7. COVID-19 Online Datasets for Misinformation and Policy Tracking
The “PubHealth Dataset” also references a curated collection of COVID-19 Twitter data, official guidance, and WHO situation reports, supporting infodemic research (Inuwa-Dutse et al., 2020). Twitter subcomponents include account-based, random, and myth/conspiracy-related tweets—all with user, text, entity, and sentiment metadata. Official practices documents and sitrep tables contain standardized health guidance and case/death reporting, available as normalized CSV/JSON.

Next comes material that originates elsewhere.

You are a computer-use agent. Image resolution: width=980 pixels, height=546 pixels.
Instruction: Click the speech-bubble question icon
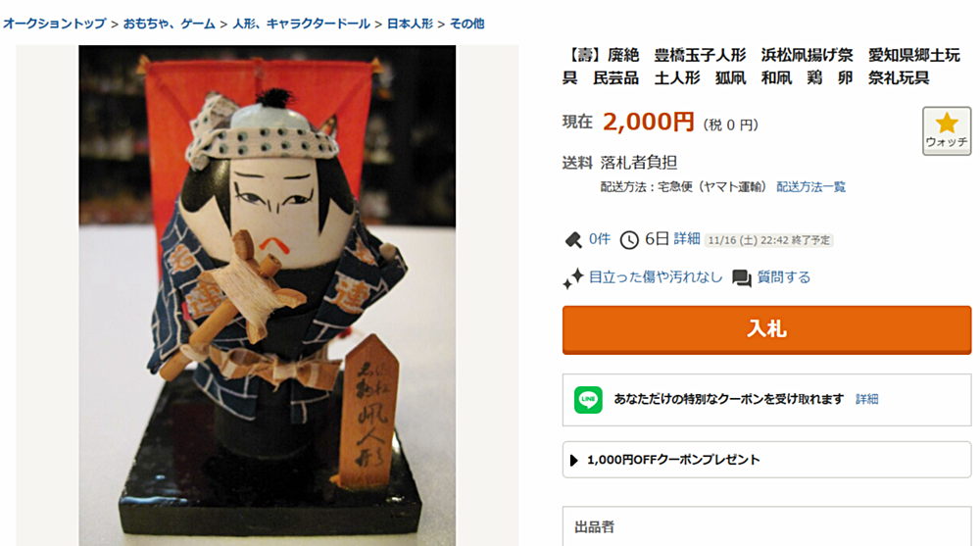pyautogui.click(x=741, y=278)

Pipeline integration is enabled via hydrating tweet IDs (Tweepy), parsing guidance sources (BeautifulSoup, PDFMiner), and time-series analytic storage. Misinformation detection, sentiment analysis, policy impact modeling, and community clustering require harmonization of missingness, selection, language, and geographic biases.
8. Data Access, Licensing, and Noted Limitations
All datasets described provide open-source or academic research licenses, with explicit field schemas and code repositories. Privacy filters, missing data handling, temporal scope, and representativeness are all documented as constraints. Suppression and aggregation approaches are tailored to minimize re-identification risk but may reduce analytical granularity.
By offering de-identified, multi-source, and multi-modal public health datasets, the PubHealth family supports reproducible, high-impact research across epidemiology, health policy, machine learning, and informatics. Continued updates, harmonization, and methodological transparency remain necessary to maintain utility for the evolving demands of global public health research.